From the Farm Field to the School Cafeteria

Husker Home Place

Joyce Rice has the energy and the attitude to do great things for Central City students.

Published on: April 6, 2011

Joyce Rice has the energy and the attitude to do great things for Central City students.

Joyce Rice is a ball of energy. The food services director for Central City schools feeds 700 students each day, and she has enthusiasm to spare. She is a farmer at heart, and she thinks like farmers think.

She was dissatisfied with the food students at Central City were being fed and she decided to start looking for locally raised, healthy food to place on the menu at school. Joyce contacted several local farmers in the region that produce fruit and vegetables, including the Helgoth family of St. Libory.

Helgoths raise corn and soybeans, and their produce business has been going strong since 1954. They grow sweet corn, potatoes, tomatoes, peppers, eggplant, melons, cucumbers, squash, pumpkins, cabbage and more, marketing most of what they grow through their own roadside stand and through local farmers’ markets.

Most folks say that kids won’t eat fruit and vegetables, no matter what. But Joyce didn’t accept that attitude.
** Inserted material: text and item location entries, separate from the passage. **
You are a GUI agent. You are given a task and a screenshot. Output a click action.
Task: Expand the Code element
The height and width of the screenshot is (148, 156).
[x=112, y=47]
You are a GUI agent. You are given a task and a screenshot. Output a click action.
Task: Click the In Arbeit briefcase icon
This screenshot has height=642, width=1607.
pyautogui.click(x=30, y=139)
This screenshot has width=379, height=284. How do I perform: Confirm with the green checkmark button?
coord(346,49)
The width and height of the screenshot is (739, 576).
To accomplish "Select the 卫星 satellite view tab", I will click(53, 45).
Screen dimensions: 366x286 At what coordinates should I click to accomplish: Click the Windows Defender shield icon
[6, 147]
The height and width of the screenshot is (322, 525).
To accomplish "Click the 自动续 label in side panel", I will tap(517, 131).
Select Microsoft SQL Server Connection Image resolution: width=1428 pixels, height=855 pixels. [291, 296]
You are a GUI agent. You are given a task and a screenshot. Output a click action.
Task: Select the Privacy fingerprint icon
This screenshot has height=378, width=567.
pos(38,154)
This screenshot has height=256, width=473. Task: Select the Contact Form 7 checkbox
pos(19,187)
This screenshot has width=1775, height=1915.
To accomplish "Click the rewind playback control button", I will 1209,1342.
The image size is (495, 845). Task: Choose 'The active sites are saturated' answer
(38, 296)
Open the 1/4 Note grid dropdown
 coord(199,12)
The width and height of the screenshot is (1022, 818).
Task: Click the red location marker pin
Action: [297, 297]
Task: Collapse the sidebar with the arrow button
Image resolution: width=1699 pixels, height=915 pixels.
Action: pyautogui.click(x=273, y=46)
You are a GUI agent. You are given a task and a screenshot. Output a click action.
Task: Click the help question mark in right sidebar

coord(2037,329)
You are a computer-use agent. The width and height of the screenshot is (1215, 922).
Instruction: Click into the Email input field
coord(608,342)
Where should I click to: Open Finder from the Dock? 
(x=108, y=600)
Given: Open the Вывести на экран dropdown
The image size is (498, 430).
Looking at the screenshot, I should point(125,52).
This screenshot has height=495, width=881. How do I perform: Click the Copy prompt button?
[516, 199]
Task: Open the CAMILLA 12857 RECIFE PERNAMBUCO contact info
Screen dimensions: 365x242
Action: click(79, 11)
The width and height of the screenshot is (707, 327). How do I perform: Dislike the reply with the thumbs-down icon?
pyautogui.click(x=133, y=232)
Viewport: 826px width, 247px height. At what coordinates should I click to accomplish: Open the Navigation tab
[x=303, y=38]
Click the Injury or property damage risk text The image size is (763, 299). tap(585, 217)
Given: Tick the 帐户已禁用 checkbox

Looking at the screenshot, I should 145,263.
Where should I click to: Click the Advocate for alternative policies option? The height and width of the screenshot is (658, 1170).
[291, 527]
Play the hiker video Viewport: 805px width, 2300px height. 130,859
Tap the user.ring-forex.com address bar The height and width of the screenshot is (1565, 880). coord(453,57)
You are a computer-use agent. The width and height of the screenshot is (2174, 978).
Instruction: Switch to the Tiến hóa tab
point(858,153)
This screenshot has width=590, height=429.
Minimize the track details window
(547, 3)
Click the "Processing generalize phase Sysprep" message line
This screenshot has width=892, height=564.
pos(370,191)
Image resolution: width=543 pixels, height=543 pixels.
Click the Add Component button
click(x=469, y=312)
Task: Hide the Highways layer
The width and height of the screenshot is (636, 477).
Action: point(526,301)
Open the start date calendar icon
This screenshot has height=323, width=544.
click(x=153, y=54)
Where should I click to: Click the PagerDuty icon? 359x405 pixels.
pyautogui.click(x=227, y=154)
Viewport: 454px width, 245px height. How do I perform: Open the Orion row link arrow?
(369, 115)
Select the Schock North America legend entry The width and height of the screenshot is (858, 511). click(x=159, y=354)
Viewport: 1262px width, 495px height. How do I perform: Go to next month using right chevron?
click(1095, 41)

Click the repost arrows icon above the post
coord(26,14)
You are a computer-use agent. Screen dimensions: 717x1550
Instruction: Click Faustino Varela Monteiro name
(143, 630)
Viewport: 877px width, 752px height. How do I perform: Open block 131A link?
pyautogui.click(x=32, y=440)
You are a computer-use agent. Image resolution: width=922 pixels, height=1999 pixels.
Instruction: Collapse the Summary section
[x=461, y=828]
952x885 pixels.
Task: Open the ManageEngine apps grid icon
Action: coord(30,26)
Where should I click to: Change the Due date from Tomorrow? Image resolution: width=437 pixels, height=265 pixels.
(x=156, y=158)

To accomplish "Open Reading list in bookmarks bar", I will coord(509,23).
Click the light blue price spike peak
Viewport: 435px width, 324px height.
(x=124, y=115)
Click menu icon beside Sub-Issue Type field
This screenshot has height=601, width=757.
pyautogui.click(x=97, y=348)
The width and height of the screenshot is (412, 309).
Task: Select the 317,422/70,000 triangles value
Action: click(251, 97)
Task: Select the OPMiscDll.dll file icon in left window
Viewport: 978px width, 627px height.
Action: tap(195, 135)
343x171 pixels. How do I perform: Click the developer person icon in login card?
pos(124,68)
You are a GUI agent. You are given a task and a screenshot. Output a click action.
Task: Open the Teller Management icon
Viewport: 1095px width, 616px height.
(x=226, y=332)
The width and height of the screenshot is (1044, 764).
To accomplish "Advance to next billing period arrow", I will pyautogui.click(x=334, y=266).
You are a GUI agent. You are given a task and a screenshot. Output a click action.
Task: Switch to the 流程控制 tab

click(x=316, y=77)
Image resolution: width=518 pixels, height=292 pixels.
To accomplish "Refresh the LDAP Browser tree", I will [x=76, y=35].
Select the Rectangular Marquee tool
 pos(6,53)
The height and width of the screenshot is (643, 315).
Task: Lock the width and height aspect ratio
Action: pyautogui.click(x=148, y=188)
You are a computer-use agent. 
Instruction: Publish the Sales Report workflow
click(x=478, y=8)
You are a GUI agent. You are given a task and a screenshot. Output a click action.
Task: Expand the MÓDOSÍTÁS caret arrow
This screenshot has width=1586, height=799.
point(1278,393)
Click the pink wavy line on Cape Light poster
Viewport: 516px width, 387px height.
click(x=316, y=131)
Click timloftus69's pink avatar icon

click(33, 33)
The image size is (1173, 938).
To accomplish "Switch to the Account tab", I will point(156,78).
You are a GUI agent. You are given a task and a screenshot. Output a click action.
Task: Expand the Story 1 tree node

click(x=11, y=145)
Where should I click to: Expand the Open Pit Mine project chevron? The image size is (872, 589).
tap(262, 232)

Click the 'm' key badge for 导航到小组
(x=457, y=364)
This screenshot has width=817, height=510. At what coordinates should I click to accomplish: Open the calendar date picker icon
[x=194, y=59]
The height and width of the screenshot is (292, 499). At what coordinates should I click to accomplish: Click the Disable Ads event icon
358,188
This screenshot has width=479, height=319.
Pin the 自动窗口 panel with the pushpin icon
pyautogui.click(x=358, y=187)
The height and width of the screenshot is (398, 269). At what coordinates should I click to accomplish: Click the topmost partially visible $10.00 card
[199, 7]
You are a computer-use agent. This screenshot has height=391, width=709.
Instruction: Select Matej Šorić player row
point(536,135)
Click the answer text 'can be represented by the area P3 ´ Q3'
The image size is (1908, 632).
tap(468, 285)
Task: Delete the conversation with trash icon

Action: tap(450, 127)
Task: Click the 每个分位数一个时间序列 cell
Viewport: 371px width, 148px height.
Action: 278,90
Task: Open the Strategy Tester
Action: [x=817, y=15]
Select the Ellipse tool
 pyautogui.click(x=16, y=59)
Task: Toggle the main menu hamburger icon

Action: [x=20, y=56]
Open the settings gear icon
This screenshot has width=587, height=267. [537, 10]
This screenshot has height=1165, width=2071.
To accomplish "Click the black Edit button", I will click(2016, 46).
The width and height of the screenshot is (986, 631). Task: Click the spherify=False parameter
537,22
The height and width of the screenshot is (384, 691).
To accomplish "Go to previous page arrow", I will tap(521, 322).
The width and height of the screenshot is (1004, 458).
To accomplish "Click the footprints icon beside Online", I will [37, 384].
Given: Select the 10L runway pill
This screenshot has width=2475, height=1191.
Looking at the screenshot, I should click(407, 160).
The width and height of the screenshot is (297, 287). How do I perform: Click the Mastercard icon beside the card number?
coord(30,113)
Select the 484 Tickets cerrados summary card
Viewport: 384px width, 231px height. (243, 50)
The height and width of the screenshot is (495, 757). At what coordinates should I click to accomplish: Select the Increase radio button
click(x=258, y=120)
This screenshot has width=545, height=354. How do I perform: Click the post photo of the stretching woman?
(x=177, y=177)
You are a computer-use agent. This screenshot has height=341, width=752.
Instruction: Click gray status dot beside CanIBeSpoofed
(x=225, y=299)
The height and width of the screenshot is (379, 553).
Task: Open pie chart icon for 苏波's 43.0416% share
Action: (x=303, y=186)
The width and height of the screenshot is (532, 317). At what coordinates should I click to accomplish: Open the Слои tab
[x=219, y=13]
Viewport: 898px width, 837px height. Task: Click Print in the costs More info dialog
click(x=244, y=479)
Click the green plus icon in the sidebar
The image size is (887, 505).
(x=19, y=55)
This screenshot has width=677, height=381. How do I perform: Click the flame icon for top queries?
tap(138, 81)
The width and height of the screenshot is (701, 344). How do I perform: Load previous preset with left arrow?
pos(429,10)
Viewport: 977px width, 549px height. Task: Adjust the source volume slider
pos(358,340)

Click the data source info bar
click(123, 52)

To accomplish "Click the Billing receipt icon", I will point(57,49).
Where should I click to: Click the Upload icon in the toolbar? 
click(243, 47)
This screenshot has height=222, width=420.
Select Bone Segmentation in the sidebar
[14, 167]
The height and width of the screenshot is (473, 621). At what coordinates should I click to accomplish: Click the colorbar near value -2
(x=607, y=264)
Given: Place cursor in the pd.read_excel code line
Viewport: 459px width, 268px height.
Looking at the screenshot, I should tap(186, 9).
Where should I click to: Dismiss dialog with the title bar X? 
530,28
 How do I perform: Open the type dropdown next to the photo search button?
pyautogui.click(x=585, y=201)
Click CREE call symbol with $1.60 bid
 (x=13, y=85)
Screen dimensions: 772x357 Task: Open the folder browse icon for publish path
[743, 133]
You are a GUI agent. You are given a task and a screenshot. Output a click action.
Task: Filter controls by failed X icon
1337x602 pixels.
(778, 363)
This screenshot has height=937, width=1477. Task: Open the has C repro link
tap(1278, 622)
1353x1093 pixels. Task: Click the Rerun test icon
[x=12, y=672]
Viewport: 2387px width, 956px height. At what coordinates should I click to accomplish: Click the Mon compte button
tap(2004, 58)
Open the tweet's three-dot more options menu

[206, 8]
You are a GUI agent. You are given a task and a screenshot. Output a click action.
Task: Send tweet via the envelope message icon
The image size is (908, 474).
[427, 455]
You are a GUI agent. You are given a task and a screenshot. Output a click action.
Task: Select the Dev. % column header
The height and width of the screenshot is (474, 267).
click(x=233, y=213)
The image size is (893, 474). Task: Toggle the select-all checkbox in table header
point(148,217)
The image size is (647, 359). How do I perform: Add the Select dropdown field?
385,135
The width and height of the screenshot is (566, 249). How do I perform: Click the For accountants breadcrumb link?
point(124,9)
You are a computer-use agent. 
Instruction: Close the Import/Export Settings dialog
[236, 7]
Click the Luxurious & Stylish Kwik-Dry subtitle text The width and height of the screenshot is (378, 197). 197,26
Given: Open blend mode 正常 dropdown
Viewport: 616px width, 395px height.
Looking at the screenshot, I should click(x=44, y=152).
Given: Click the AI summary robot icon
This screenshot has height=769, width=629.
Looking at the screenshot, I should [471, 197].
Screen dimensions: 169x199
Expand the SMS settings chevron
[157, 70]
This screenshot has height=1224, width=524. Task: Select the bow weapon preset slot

Once she started purchasing locally raised fruit and vegetables from area farmers for the students, consumption of these foods skyrocketed by nearly 200%.

She told a group of folks gathered for a Farm to School meeting in Hartington recently that it took some time in experimenting with different recipes and learning how much to order and how to get the produce to the school. The cost to the school has been less than when fresh produce was sourced from other places. She believes it was well worth the effort, and the students have shown their appreciation by eating what she has sourced from local farmers.

It has been a good deal for farmers like the Helgoths too, who now sell their fresh produce to schools in Grand Island, Centura and Wood River as well.

Farmers come in all shapes and sizes. We raise all kinds of things, not just corn, soybeans, wheat and cattle. Many farmers raise grain, livestock, produce and have other farm enterprises like tours, pumpkin patches, tree nurseries and hunting adventures.

The common thread for farmers is that they are able to utilize the natural resources from their land, including sweat and human creativity, to make a living. The Helgoths are doing that. And Joyce Rice, bless her heart, is promoting local agriculture and good food raised in her own neighborhood, to the students and staff at Central City.

If Joyce’s locally raised food idea catches on in school cafeterias across the state, the problem might not be demand, but finding enough producers to fill the need. And students will be reminded each day at dinner time where their food actually comes from.